うつ病の治療の割合の殆どが「投薬」です。近年うつ病が急増しているためそういった面の医学が発達してきて様々な薬が開発されました。最近ではセロトニンやノルアドレナリンだけに作用するまさに「抗うつ剤」と呼べるものが開発されています。

ちなみにまずうつ病の人は物事を客観的にとらえるのが苦手になってます。団体での行動(集団行動)などで自分が失敗したら集団責任を負わせ皆に迷惑を書けるなど自分の結果で周りが迷惑するかもしれないという主観的な考えを持ってしまいます。
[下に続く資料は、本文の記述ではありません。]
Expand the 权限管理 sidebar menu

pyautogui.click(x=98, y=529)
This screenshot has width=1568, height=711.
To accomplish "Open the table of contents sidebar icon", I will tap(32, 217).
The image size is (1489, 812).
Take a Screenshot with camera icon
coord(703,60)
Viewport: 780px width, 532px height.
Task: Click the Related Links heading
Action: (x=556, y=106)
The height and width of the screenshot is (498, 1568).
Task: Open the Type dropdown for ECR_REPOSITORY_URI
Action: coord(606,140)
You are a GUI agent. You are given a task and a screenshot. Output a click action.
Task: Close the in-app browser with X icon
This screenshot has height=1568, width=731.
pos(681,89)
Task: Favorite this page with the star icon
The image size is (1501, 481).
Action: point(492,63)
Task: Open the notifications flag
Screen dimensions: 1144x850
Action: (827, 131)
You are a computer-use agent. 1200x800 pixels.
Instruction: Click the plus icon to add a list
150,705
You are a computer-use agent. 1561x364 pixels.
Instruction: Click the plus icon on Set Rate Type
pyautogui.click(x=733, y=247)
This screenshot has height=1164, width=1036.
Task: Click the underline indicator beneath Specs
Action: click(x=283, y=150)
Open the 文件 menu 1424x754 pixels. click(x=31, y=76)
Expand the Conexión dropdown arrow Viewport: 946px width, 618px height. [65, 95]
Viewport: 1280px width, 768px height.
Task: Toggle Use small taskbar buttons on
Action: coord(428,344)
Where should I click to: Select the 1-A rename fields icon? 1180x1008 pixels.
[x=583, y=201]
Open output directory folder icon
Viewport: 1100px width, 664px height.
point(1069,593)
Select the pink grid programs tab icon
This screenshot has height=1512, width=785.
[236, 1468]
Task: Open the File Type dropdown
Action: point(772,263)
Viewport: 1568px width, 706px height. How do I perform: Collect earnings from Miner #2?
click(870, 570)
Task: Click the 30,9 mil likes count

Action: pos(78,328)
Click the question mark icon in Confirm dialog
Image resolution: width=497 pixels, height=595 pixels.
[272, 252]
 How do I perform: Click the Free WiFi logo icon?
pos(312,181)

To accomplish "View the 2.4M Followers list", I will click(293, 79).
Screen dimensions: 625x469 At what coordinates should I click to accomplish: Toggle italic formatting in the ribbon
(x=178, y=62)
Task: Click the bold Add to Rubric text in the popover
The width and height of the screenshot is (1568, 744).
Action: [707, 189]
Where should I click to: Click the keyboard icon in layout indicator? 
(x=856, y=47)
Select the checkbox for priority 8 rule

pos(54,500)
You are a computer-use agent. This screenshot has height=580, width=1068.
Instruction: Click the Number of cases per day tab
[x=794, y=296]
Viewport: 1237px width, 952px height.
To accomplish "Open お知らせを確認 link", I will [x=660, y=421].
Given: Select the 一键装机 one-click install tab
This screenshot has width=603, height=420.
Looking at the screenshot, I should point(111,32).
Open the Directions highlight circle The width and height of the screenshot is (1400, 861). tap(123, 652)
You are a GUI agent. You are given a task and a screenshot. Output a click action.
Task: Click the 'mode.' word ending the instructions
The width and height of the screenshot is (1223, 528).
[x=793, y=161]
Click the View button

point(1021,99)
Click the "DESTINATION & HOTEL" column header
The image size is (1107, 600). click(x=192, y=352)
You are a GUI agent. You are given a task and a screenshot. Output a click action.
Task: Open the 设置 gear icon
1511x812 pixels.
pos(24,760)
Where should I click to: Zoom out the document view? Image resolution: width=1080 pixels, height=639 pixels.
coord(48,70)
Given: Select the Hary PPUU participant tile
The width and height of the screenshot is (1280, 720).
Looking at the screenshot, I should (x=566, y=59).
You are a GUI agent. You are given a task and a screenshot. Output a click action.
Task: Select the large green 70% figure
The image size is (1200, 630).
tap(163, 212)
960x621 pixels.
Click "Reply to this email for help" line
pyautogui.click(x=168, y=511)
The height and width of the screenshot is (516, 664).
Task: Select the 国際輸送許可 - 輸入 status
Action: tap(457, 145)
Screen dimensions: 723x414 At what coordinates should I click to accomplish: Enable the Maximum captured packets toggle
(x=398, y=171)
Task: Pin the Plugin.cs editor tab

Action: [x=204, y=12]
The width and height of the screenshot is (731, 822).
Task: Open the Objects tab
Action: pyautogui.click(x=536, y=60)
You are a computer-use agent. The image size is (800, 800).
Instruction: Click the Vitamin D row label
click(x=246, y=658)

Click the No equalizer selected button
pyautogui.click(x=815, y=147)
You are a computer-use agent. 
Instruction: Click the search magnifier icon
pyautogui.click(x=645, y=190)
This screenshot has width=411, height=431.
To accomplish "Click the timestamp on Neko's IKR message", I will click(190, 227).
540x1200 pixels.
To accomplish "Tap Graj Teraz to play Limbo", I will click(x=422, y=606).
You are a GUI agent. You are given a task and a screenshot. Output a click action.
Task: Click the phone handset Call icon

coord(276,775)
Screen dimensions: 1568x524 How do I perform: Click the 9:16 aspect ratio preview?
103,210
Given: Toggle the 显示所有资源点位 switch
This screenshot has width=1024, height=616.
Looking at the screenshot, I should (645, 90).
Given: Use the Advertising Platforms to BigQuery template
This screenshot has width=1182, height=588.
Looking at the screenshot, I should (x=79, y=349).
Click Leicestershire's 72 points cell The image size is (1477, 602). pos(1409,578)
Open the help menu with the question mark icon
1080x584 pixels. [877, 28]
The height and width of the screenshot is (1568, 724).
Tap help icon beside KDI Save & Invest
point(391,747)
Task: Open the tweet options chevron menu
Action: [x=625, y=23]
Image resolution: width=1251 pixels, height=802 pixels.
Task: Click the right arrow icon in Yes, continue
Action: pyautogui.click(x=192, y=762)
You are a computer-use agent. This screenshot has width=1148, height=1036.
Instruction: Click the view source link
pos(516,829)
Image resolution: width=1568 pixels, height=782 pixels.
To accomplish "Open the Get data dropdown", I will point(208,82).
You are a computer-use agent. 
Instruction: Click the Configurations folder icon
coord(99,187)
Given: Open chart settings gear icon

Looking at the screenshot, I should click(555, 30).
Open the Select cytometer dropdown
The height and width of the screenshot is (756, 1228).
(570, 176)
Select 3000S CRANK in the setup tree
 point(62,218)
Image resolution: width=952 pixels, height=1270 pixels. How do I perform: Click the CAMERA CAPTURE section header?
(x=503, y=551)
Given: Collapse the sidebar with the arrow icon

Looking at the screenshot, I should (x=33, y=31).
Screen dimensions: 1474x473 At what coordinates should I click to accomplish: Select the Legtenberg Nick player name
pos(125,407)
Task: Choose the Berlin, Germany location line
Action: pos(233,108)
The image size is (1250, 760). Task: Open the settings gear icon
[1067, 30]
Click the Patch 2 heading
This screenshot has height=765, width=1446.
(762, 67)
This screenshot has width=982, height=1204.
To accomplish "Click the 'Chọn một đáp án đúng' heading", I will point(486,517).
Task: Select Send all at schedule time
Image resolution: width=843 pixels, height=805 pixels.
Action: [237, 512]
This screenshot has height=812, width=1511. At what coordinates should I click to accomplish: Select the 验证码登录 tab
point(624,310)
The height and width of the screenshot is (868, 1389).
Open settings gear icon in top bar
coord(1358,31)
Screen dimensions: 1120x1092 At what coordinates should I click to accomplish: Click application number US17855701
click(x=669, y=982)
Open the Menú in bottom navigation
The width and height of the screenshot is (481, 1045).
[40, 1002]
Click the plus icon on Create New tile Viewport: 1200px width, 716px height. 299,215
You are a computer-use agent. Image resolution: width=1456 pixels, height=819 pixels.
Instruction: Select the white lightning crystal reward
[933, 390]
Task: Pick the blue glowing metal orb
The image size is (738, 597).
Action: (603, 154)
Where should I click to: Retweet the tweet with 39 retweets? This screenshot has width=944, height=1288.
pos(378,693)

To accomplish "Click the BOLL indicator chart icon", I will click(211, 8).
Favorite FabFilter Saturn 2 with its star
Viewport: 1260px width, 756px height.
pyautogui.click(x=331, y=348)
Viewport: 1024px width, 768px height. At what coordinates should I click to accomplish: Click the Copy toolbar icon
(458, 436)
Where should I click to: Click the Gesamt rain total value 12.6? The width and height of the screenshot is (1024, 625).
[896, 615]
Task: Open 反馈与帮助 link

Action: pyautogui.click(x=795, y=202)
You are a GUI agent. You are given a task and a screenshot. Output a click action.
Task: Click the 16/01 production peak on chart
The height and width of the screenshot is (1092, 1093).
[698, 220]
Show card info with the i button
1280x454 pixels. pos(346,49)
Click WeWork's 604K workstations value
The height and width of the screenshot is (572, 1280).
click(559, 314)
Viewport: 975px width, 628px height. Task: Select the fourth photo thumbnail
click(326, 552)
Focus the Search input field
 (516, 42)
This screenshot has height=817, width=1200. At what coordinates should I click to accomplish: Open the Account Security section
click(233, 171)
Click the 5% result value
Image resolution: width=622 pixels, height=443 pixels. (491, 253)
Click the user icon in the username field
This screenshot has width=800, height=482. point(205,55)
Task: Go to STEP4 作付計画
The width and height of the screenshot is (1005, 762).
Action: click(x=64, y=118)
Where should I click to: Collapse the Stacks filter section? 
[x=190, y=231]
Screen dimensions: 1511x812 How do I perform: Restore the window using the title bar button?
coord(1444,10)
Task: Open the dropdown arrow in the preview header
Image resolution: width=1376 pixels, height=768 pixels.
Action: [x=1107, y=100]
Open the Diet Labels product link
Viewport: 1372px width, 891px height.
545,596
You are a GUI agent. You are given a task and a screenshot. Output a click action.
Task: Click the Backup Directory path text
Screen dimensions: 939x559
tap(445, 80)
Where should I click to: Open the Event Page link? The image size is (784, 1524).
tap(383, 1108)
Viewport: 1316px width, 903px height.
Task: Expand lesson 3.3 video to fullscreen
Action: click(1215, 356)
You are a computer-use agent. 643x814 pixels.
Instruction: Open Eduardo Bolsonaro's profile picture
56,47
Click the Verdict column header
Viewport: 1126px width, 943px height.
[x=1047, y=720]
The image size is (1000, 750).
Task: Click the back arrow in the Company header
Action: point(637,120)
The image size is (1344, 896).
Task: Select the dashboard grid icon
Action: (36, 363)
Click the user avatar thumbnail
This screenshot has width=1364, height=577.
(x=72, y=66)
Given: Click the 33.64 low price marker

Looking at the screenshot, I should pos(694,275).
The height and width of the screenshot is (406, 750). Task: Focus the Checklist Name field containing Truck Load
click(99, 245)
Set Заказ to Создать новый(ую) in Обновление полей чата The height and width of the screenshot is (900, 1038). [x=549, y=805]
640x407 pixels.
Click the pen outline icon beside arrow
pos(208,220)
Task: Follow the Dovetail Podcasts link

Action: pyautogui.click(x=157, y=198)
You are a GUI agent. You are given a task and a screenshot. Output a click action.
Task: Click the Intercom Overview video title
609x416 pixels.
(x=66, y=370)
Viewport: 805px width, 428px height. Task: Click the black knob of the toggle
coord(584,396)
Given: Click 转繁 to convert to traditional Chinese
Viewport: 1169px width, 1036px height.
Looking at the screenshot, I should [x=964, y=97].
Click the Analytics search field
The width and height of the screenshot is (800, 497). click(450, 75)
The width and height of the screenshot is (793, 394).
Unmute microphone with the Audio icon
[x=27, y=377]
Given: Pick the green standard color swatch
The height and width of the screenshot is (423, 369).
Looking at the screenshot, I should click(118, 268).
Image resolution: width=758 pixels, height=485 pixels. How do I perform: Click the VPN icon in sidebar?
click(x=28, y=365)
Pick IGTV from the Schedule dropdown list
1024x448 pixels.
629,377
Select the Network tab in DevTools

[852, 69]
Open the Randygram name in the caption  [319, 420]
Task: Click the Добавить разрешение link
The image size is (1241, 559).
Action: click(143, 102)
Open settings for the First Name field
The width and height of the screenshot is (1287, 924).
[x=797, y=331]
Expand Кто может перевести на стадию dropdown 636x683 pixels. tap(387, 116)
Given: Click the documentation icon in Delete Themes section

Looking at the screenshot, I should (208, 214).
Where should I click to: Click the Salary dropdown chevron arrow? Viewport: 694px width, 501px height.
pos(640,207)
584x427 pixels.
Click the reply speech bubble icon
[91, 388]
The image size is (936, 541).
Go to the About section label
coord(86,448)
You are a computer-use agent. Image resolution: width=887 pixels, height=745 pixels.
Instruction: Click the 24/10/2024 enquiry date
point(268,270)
そうなると常に100%の力を出して完璧にやり遂げなければならないという考えを持ってしまいやがて気疲れしてしまうのです。そういう風にならないようにするためには少しでもうつ病の人に「客観的」に物事を見させることが大事です。先で述べた集団行動に関しては仕事は100%でなくても多くの人がカバーをしてくれる、自分だけが悪いんじゃないなどの考えを持たせる事が大事です。本人からは「おおざっぱ」としか見えないかもしれませんが、周りの人から見ると案外「普通」に見えたりするものです。そういう考えのズレなどを修復していく事も大事です。

また家族、友人などのうつ病の人と多くかかわる人の接し方でも状況は大きく変わります。「周囲の接し方」にも記載していますが、うつ病の本人は常に「がんばりやさん」なのです。常にがんばってきたのです。そういった人に励ましの気持ちを持っていたとしても「がんばれ」という言葉はあまりにも重い負担となりかねません。そういうことも考慮して接してあげましょう。

※ノルアドレナリン 神経を興奮させる神経伝達物質です。覚醒、集中力などの働きがあり、不足すると不安や恐怖、記憶障害、集中力の低下といった症状が出ます。